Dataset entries
# # # # #
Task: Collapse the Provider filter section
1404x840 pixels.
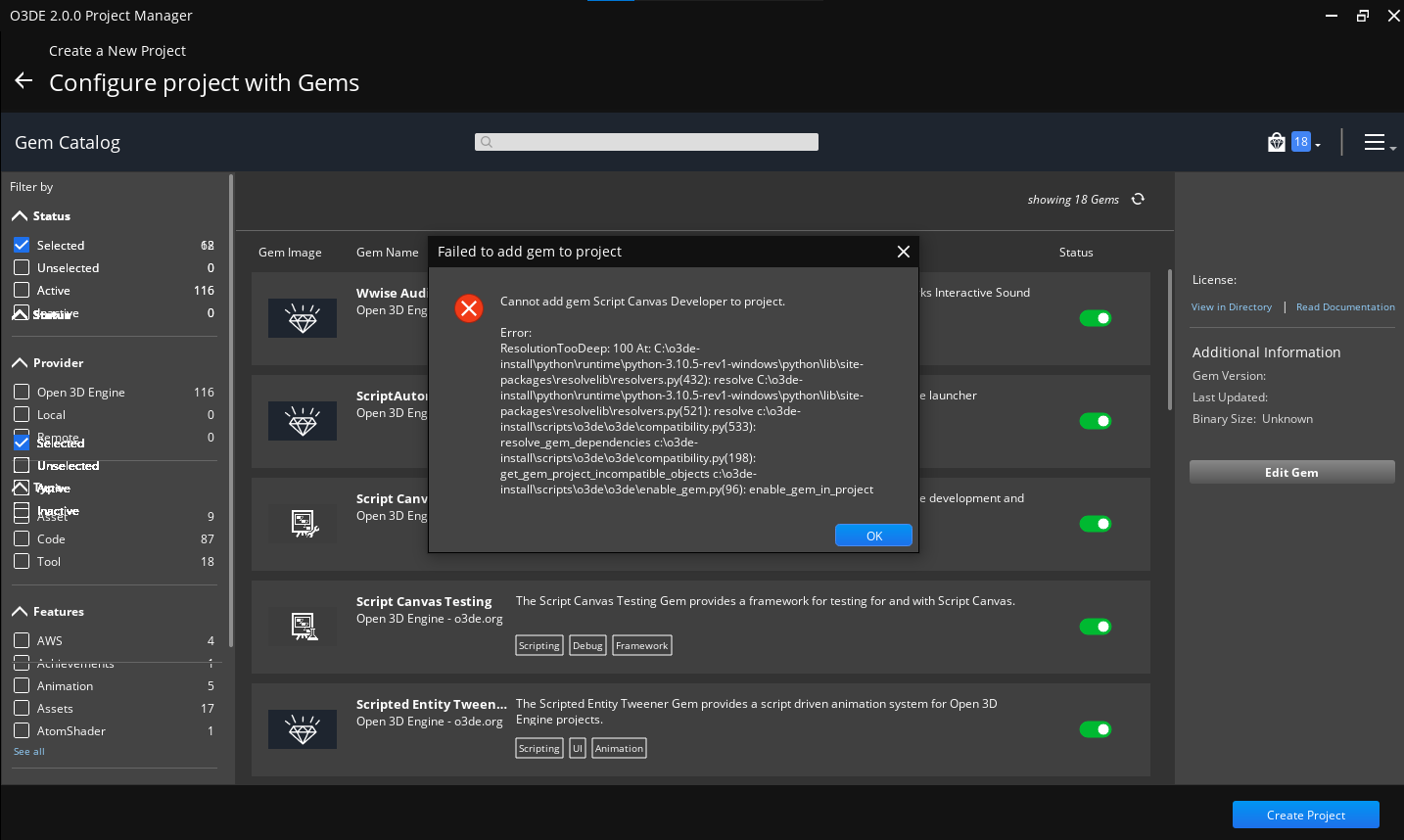Action: tap(22, 362)
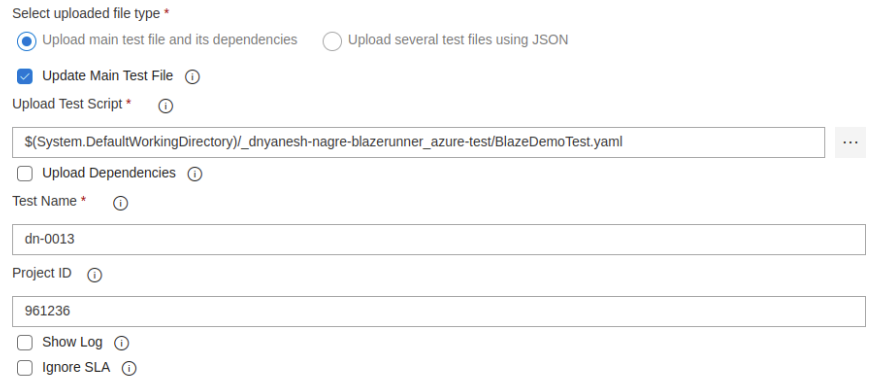View info icon beside Test Name
Image resolution: width=877 pixels, height=376 pixels.
[120, 203]
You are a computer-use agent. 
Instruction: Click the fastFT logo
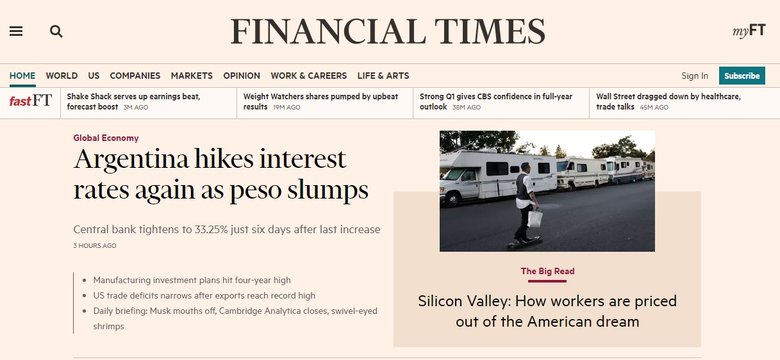(30, 101)
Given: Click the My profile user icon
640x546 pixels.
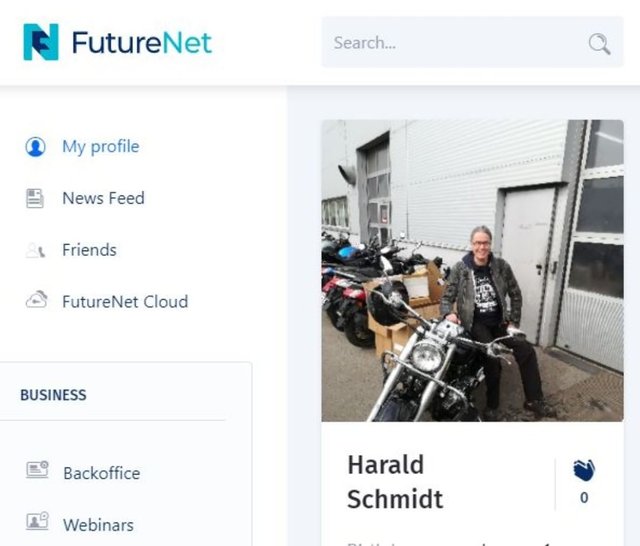Looking at the screenshot, I should (x=36, y=147).
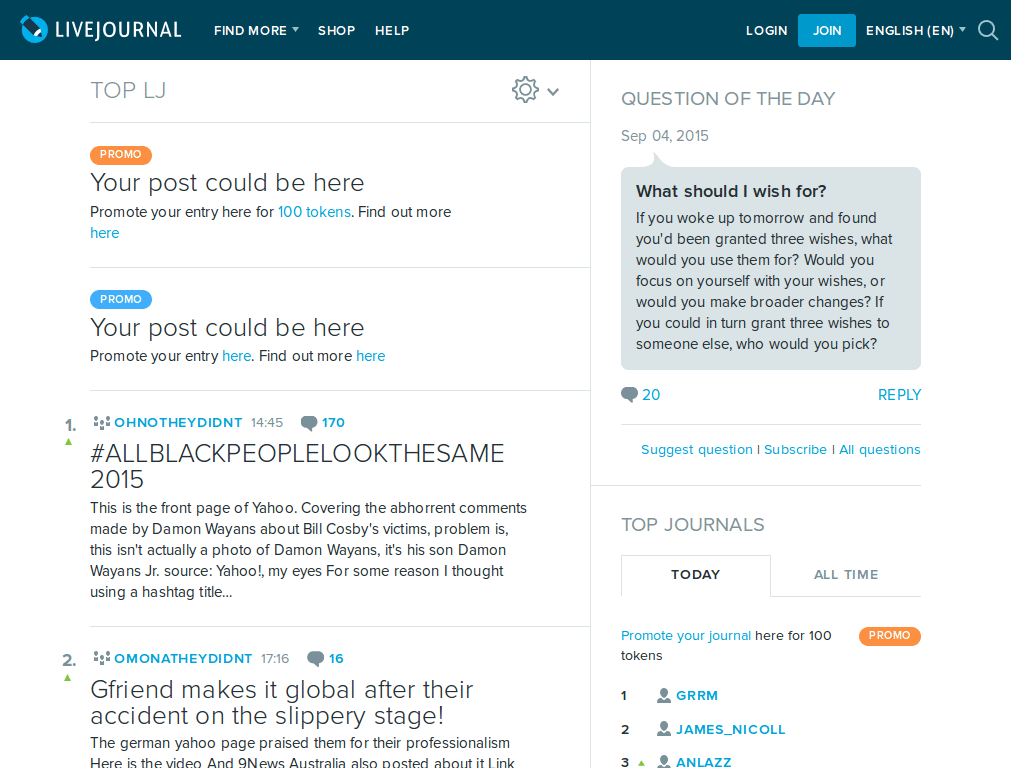Open the JAMES_NICOLL journal entry
The width and height of the screenshot is (1024, 768).
[x=732, y=729]
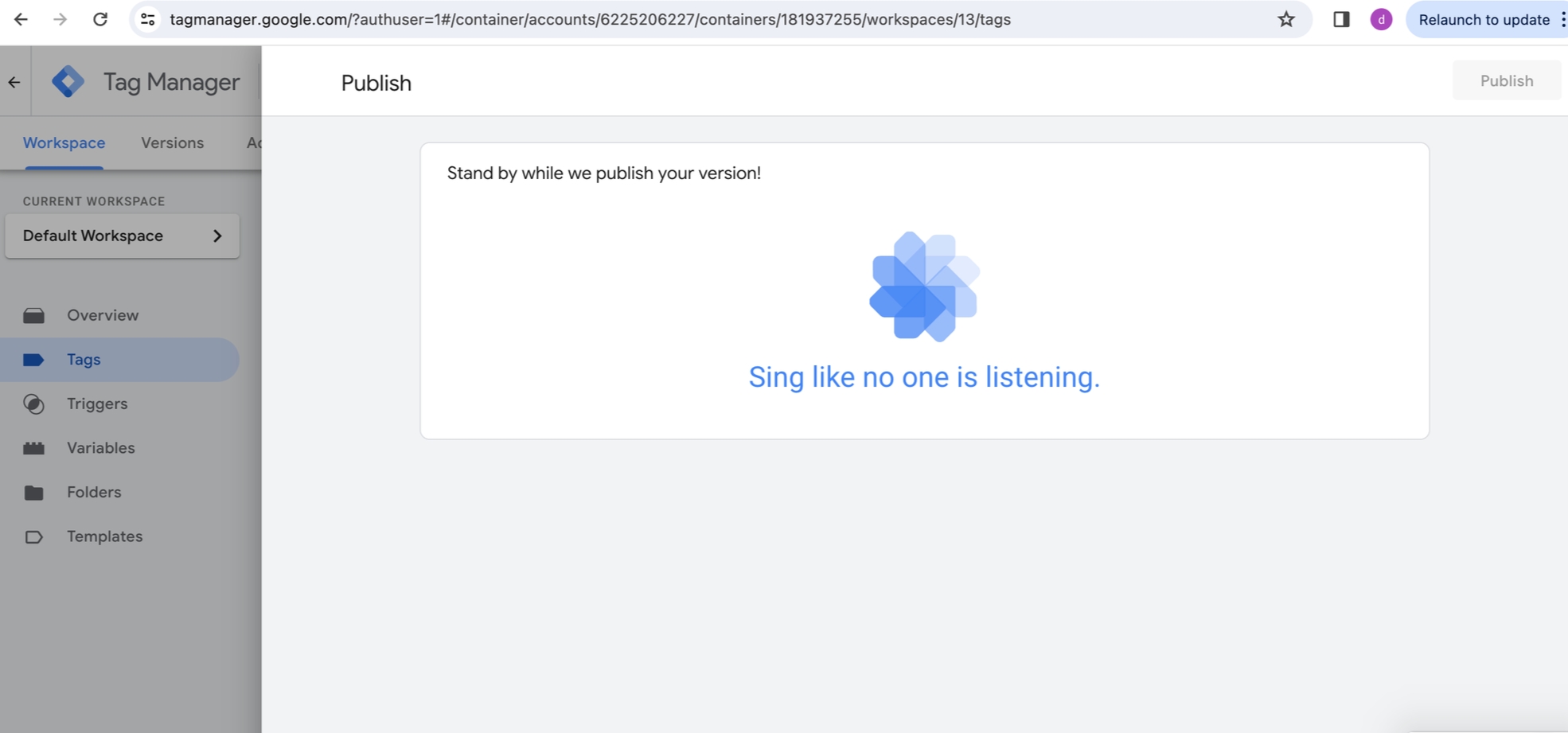
Task: Select the Workspace tab
Action: click(64, 143)
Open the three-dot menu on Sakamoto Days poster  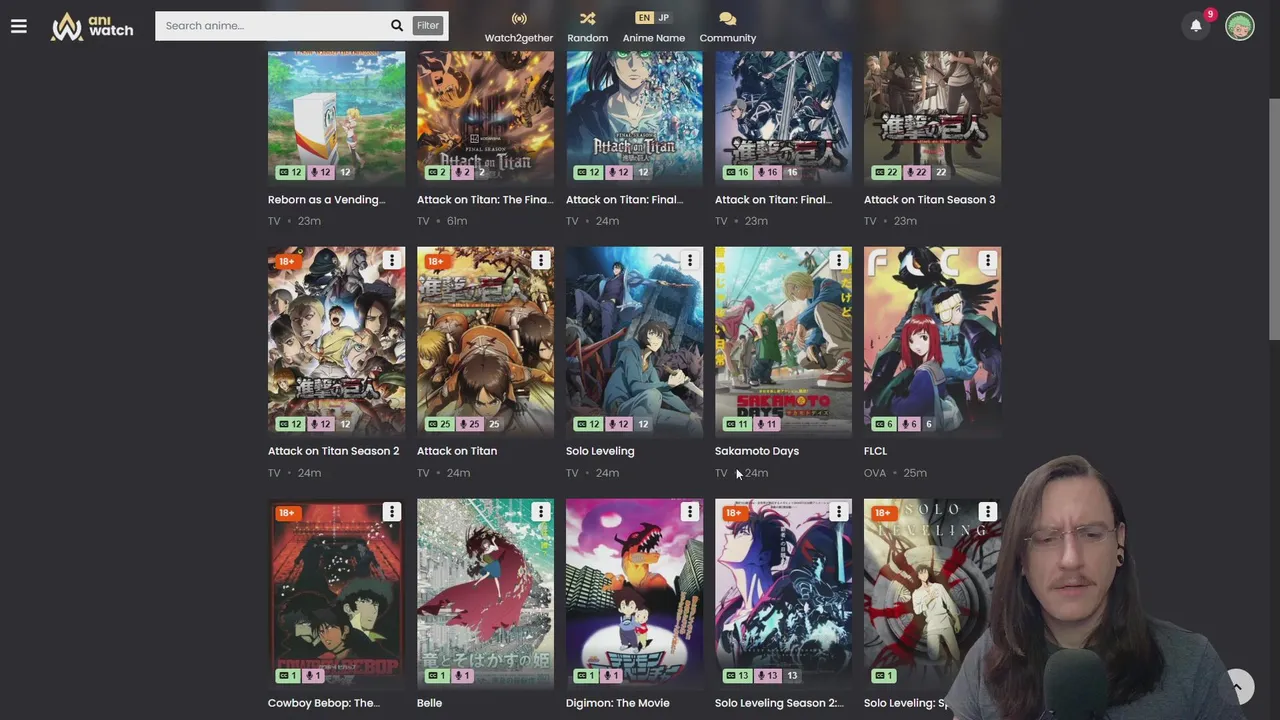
# # # # #
Activity → Each entry must be retyped word for word, with every image omitted.

Answer area →
Task: Collapse the Provider filter section
1404x840 pixels.
Action: tap(22, 362)
View info icon beside Test Name
Image resolution: width=877 pixels, height=376 pixels.
[120, 203]
You are a computer-use agent. 
Instruction: Click the fastFT logo
(30, 101)
Given: Click the My profile user icon
640x546 pixels.
Looking at the screenshot, I should (x=36, y=147).
Open the JAMES_NICOLL journal entry
The width and height of the screenshot is (1024, 768).
[x=732, y=729]
Task: Select the Workspace tab
Action: click(64, 143)
Open the three-dot menu on Sakamoto Days poster  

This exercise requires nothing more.